Una oleada de cólera pasó por el pueblo al recibirse estas noticias, pero luego vinieron la desesperación y el desaliento ante su impotencia. No había más remedio que aguantarse. ¿Quién iba a osar levantar la voz en contra de los poderosos señores de la hacienda?

Zapata vivía tranquilamente, dedicado a las labores de su pequeña propiedad, observando constantemente las injusticias que pasaban a su alrededor y meditando sobre la necesidad de un cambio radical. Al tener conocimiento del fracaso de la comitiva enviada a México, se indignó grandemente; el brote de rebeldía que había germinado años antes en su alma, ya había madurado, y llamó a su hermano Eufemio y le habló de esta manera:

— Ya sabrás por don Pedro la infamia que se ha cometido con nuestro pueblo; la hacienda le ha quitado sus tierras y no se las quiere devolver.

— Sí, ya lo sé —contestó Eufemio—, es una gran injusticia; pero, qué remedio. ¡Son tan poderosos los hacendados…!

— Pero, ¿es posible —replicó Emiliano— que tú también te sometas a las injusticias y vejaciones de que estamos siendo víctimas? No; se ha gastado dinero con mil sacrificios, han perdido su tiempo las comisiones que han ido a México y no han encontrado sino la burla de los poderosos, en lugar de la justicia. Verás lo que soy capaz de hacer.

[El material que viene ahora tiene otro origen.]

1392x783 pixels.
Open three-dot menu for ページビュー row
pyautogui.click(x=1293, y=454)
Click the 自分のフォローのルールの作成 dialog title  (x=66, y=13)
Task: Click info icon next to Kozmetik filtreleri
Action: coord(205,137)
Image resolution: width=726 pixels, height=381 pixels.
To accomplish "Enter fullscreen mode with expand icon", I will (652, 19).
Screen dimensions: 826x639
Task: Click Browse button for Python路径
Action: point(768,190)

— Tú sabes lo que haces —le dijo Eufemio—, pero acuérdate que somos demasiado débiles para luchar en contra de un gobierno tan fuerte como es el del general Díaz.

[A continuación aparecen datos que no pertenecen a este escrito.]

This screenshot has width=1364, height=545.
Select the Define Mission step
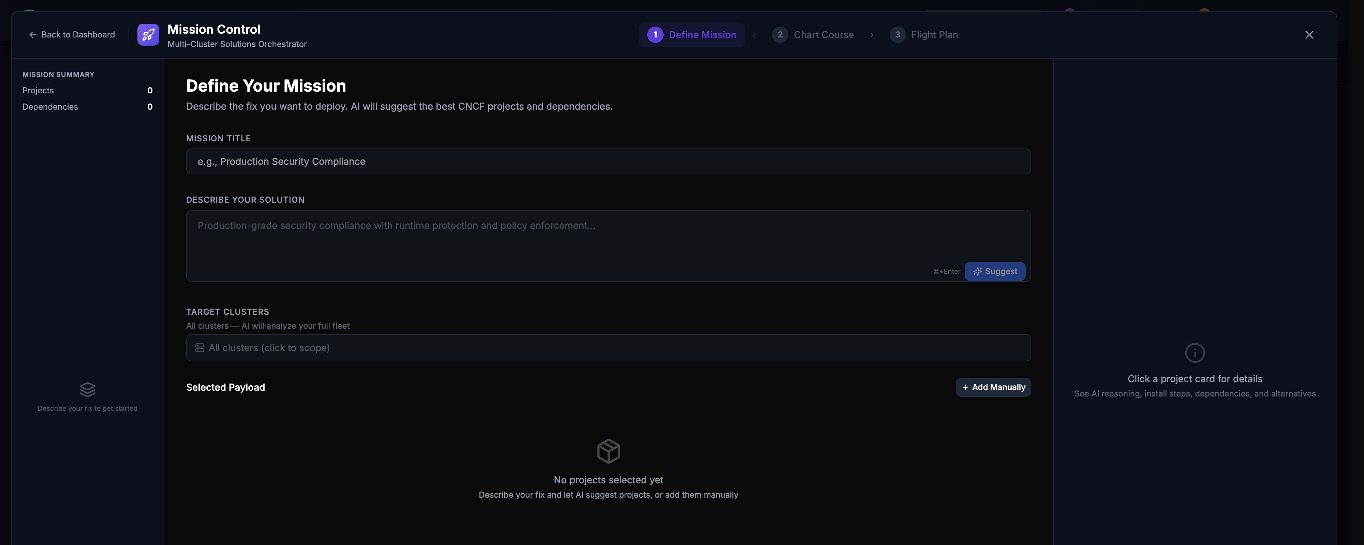pos(702,35)
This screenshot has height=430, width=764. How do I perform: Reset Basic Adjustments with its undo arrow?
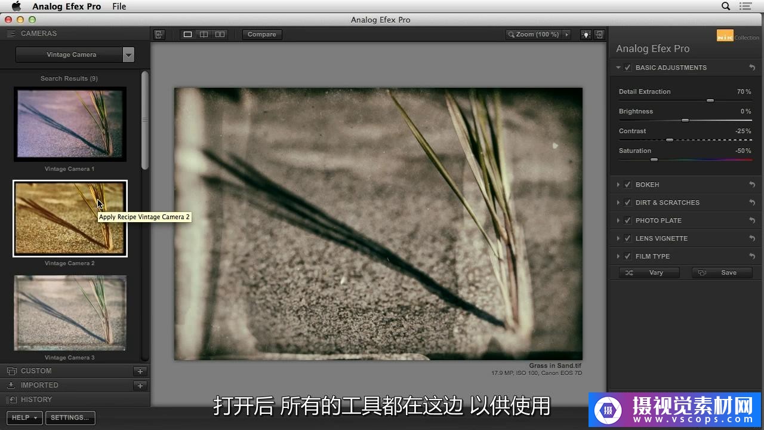pos(752,68)
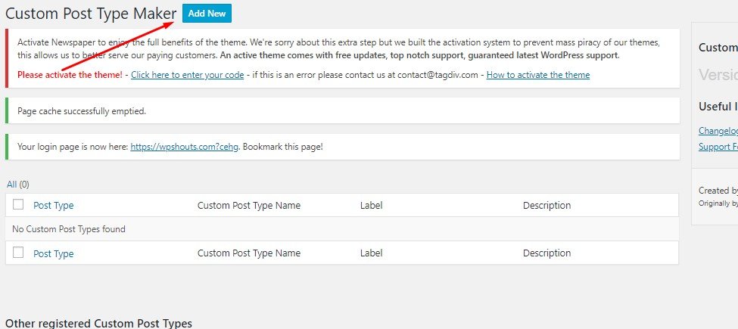Viewport: 738px width, 329px height.
Task: Click the Add New button
Action: (207, 14)
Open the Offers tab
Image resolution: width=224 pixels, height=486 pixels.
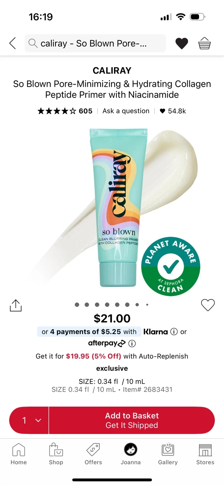[x=93, y=454]
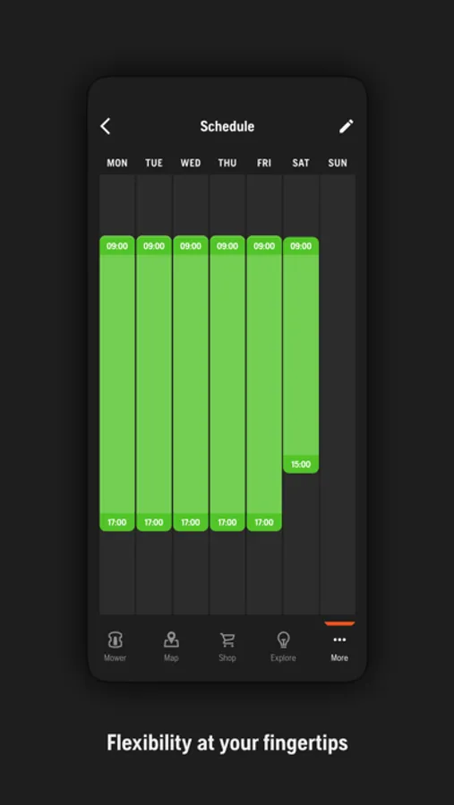Select Friday's green schedule block
The width and height of the screenshot is (454, 805).
(x=264, y=383)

— Espero que me ayudarás, porque aunque eres comerciante, debe interesarte que nuestro pueblo no sea despojado de sus tierras; así es que el domingo te espero aquí en mi casa a las cinco de la mañana.

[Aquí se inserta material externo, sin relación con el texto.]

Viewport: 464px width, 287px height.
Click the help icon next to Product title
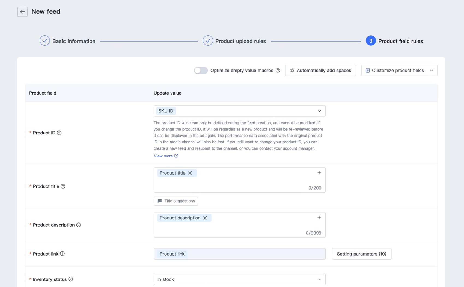63,186
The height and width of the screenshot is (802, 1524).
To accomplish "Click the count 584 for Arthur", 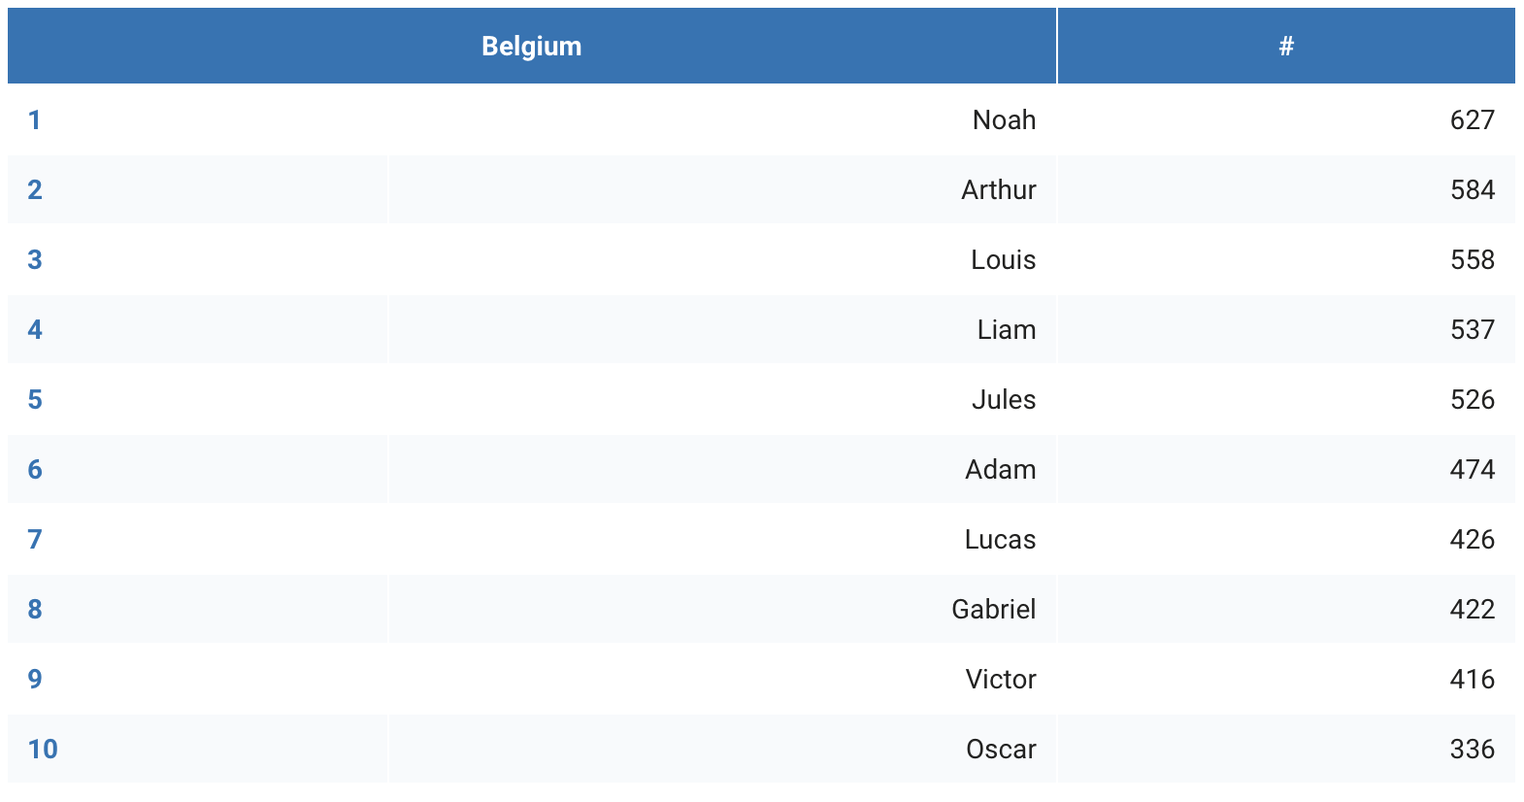I will coord(1472,189).
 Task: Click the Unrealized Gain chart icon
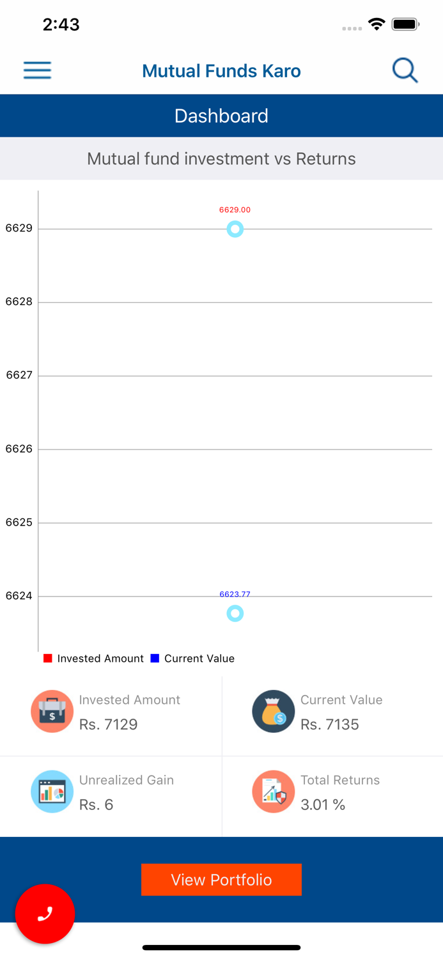[x=52, y=791]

El domingo siguiente se levantó muy temprano Emiliano Zapata, y al poco rato llegó su hermano Eufemio; ambos se fueron a la plaza pública, en donde ya había reunidos algunos vecinos, pues desde hacía unos días los había mandado citar Emiliano Zapata a una junta para tratar un asunto importante.

Que Octavio Paz Lozano tuvo siempre presente a su padre es para mí un hecho incontestable y confirmado por él mismo, ¿cómo no iba a admirar el hijo del revolucionario a ese hombre que formó parte del Estado Mayor zapatista y del compacto y brillante grupo de intelectuales hábiles, anónimos y modestos que ayudaron a consolidar el aparato logístico de la revolución en el Sur? Buena parte de la odisea, si no fue en realidad ilíada intelectual y poética del poeta Octavio Paz Lozano —desde “El cántaro roto”, Piedra de sol y El laberinto de la soledad hasta Pasado en claro y El ogro filantrópico cabría ser leída a la luz o a la sombra de un vertiginoso diálogo con esa figura magnética, intensa y atormentada como un personaje de novela rusa que fue su padre (otro personaje de novela rusa de aquella época sería José Vasconcelos, cuerpo atormentado de personaje de Dostoievski y mente idealista de León Tolstoi).


[1] Nota del editor: Fragmento incluido en la conferencia Octavio Paz. Revuelta, rebelión, revolución: textos y testimonios de Adolfo Castañón.  Texto leído el 1° de junio de 2010 en la Sala Adamo Boari del Palacio de Bellas Artes en el marco del ciclo la Academia Mexicana de la Lengua ante los centenarios de las Revoluciones, auspiciado por la Academia Mexicana de la Lengua, el Consejo Nacional para la Cultura y las Artes y el Instituto Nacional de Bellas Artes. Se reproduce en el Mexican Cultural Centre con la autorización del autor. Véase la fuente primaria de esta carta en Hoguera que fue. Octavio Paz Solórzano. Compilador: Felipe Galvez. pp. 143-145, Universidad Autónoma Metropolitana. Unidad Xochimilco. México, 1986.

*Adolfo Castañón, mexicano, es poeta, narrador, ensayista, traductor, editor y crítico literario. Estudioso de las obras de Michel de Montaigne, Alfonso Reyes, Juan José Arreola y Octavio Paz. Miembro de número de la Academia Mexicana de la Lengua. Ha sido miembro del consejo de redacción de varias revistas en Latinoamérica, como Vuelta, Letras Libres, La Cultura en México, Plural, Gradita y Literal.